Will nodded his head, his eyes fixed on the tablecloth.

 

Sina reached across the table and laid a hand on his forearm. “I’m truly sorry, Will.

 

Will felt Sina and Parker leave, but he didn’t look up. Cyrus was holding the knapsack on his lap, his knuckles white, coffee untouched. When he spoke, Cyrus’s voice was very calm. “Wait here while I grab the groceries.” He stood before waiting for Will’s reply.

 

Fuck, he was so stupid, stupid. To think Parker would miss him. Bile rose into Will’s throat. Suddenly he couldn’t bear to sit any longer. He jerked to his feet, not bothering to pick up the white plastic chair as it clattered to the floor. Not out of interest, but only for an excuse to keep his hot cheeks facing away from the room, Will examined the framed black and white photographs liberally covering the nearest wall. Men with shovels flanked a long rectangular hole, men loaded sacks on a barge, men with axes propped their feet on gigantic felled trees. Glossy elevation plans came next, a large architectural model on a table beneath them: shiny white condos stacked like tilted shoeboxes on the grass-green foam.

 

“Ah, I see you found the new jewel in our crown.” It was the elderly man.

 

“Jewel?”

 

“Sandpiper Point. It’s going in between here and Cyrus’s, as a matter of fact. One of the old-timers was persuaded to sell her sections. She wasn’t using them, of course, just holding on because her father had bought land here back in the 1920s, when they thought there might be a proper town.

 

“It looks . . . nice?”

 

“Won’t it just be? This gorgeous island, it’s not right it’s kept for only a few people. Not too many full time residents at the moment, but there’s room for thousands. Tens of thousands. It would have been a different life, if we hadn’t been so isolated. But now we can open up this whole place. Not everyone’s in favor, of course. Some like the old ways.”

 

“The old ways have a lot going for them,” said Cy, walking up to them. “I thought you were going to stay put, Will. Don’t run off like that.”

 

“We haven’t actually been properly introduced,” said the old man. “How do you do? I’m Mr. Falconer.
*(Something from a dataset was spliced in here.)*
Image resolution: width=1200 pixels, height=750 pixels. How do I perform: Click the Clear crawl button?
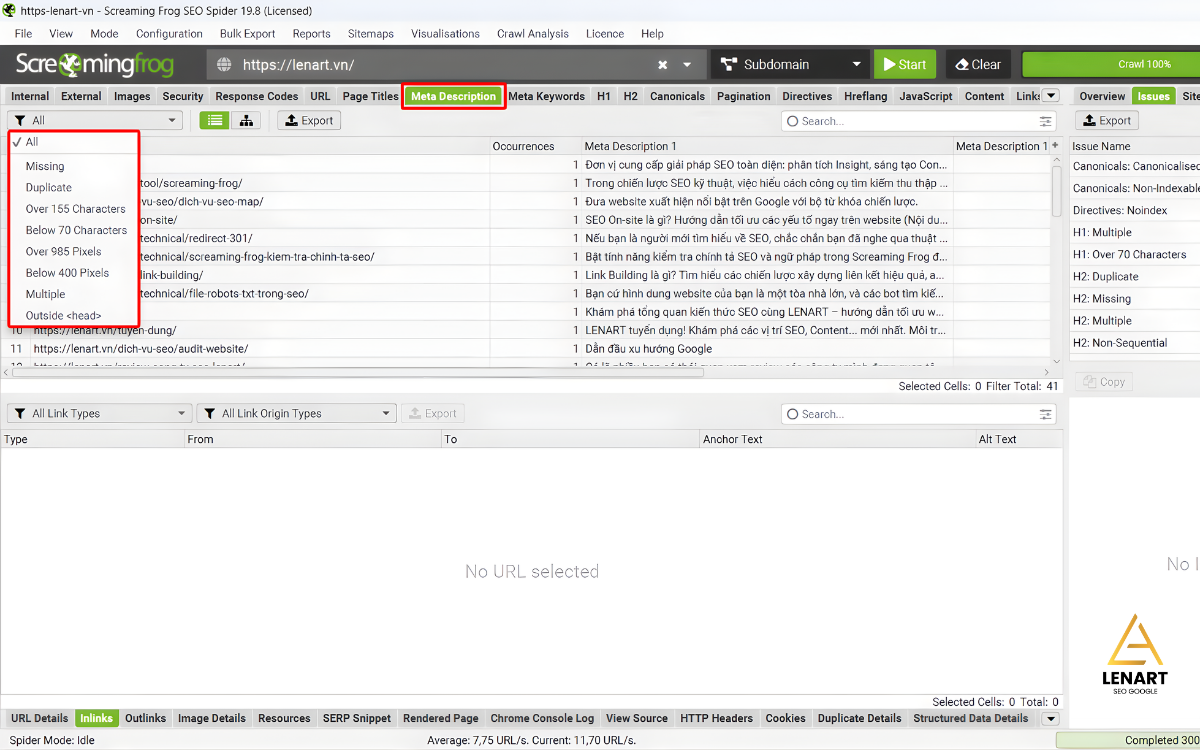coord(975,65)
This is my store.”

 

Will grasped Mr. Falconer’s hand. His grip was warm, comforting.

 

“And may I say, it really is a pleasure to have you back, Mr. MacKenzie. Your grandparents missed you terribly after you left here, you know. I wasn’t surprised when they joined you in the city. I mean, I can understand it, a lad wants to be with his mother, after all, but I was surprised you never felt the need to return. Better late than never, of course. ”

 

Will gaped, astonished. “No, I’m sorry, that’s not me.”

 

The storekeeper looked at him over the top of his glasses.

 

“I haven’t . . . I haven’t been here before. I’ve barely left the city, only for the occasional overpriced resort where they treat me like a chocolate: delicate and requiring air conditioning. I don’t have grandparents. You’re confusing me with someone else.”

 

“Oh, I don’t think so, lad. You paid by credit card for your ferry ticket, hmm? And it was all just the other day, for me. I’m an old man, it seems. I don’t know where the years went. Time doesn’t go as quickly for me as it does for you.”

 

Will felt a sick weight descend on him, hot and heavy. “No.” He shook his head. “Not me.” It was never him. He had no family connections, no childhood buddies to bump into at ball games. It had always been just him and his mom. And then just him. The old guy was touched in the head. He might look pretty damn spry, but he was clearly losing his mind. And Will had more important things to worry about.

 

“Mr. Falconer, I have to get back to the mainland. As soon as possible. Now. When’s the next ferry?”

 

The old man looked at Cyrus, his face unreadable. “Already? I’m surprised our Mr. Keller is letting you get away quite so soon. Well, that’s a shame. But you’ll have to wait till tomorrow, I’m afraid. No more ferries today.”

 

Will stared at him. He could feel the incomprehension crawl across his face.

 

“Mechanical problems, I believe. A bent propeller shaft.”

 

“But I— “

 

“It’s no problem, Will. You’ll stay with me, of course,” said Cyrus.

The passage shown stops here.